Repercussões para o Mercado Imobiliário e a Segurança Jurídica
A decisão da 3ª Turma do STJ, ao clarificar os limites da responsabilidade do fiador quando o locador se recusa a receber as chaves sob condições abusivas, tem repercussões importantes para o mercado imobiliário brasileiro. Primeiramente, ela estabelece um precedente robusto que desencoraja práticas de locadores que tentam prolongar a dívida de aluguel ou forçar a aceitação de laudos de vistoria controversos por parte de locatários e fiadores. Isso promove uma maior transparência e lealdade nas relações contratuais, elementos cruciais para um mercado saudável e justo.
Para os fiadores, a decisão oferece uma segurança jurídica muito maior. Saber que sua responsabilidade não será indefinidamente estendida por uma recusa injustificada do locador em receber as chaves é um alívio significativo. Isso pode, inclusive, incentivar mais pessoas a atuarem como fiadores, pois os riscos de serem pegos em disputas prolongadas e onerosas diminuem consideravelmente. A desoneração do fiador a partir da desocupação do imóvel e da notificação do locador, mesmo que a entrega física das chaves seja protelada por culpa do proprietário, é um avanço na proteção de um papel muitas vezes ingrato e de alto risco.

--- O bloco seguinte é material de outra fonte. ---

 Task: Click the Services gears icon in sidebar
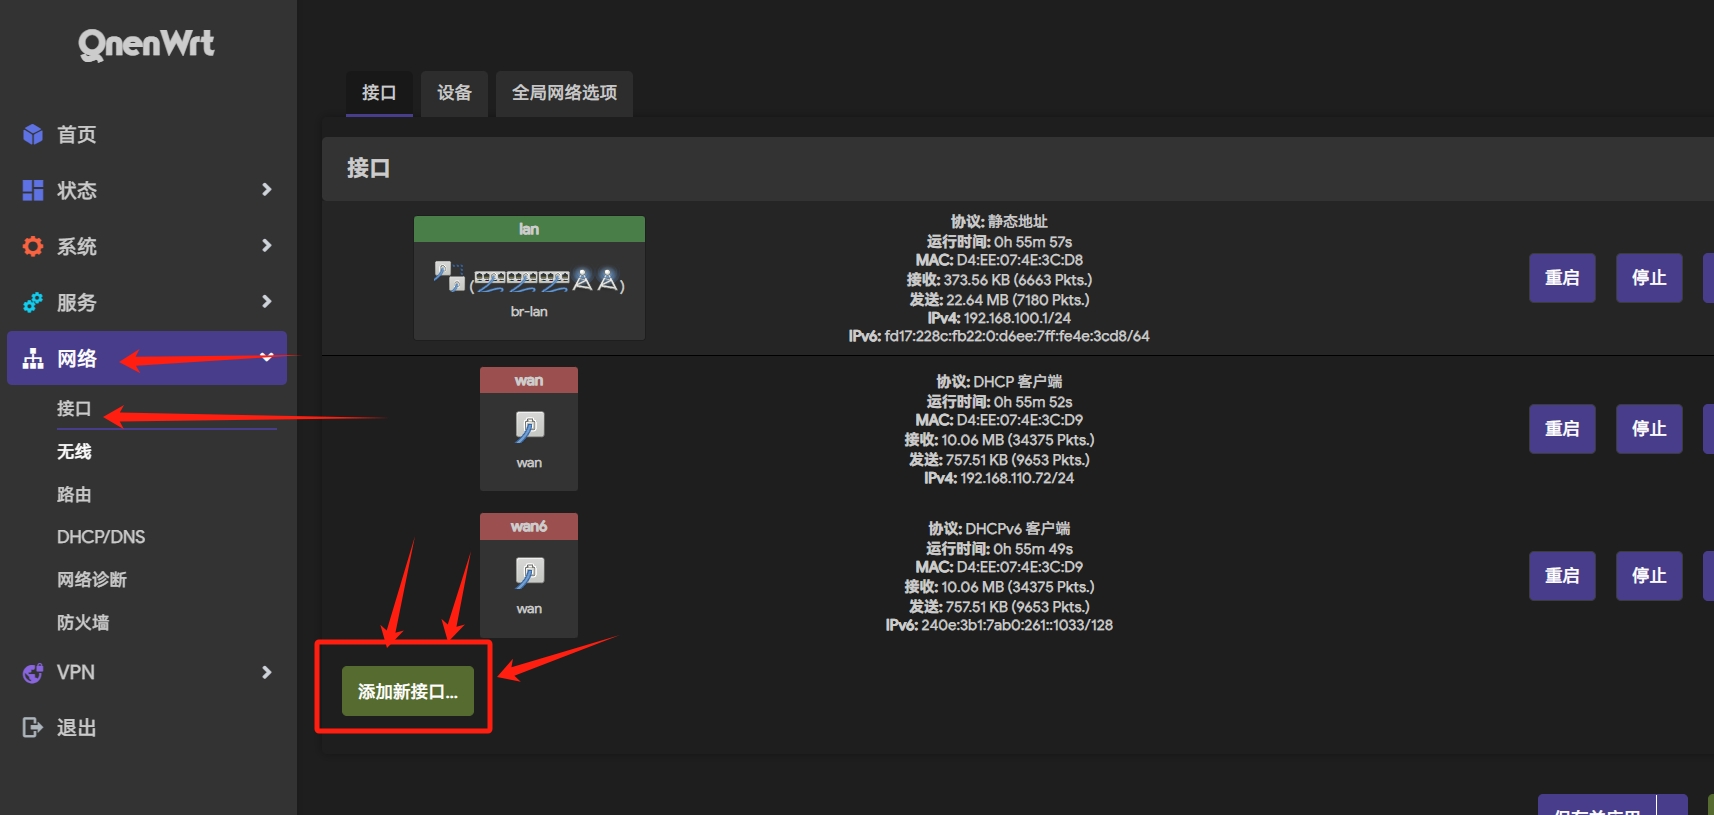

Além disso, a decisão reafirma a importância de que as partes contratuais, especialmente os locadores, ajam em conformidade com a lei e a boa-fé. Ao delimitar claramente que a discussão sobre avarias deve ocorrer em ação própria, e não como condição para o término do contrato, o STJ reforça a necessidade de que os proprietários utilizem os instrumentos legais corretos para a resolução de conflitos, sem recorrer a táticas que possam prejudicar indevidamente outras partes. Este posicionamento progressista contribui para um ambiente jurídico mais equitativo, onde os direitos e deveres são balanceados, e onde a vulnerabilidade de uma parte não é explorada pela outra. Em suma, a jurisprudência do STJ, com o REsp 2.220.656, fortalece o arcabouço legal que visa à justiça social nas relações de moradia e comércio.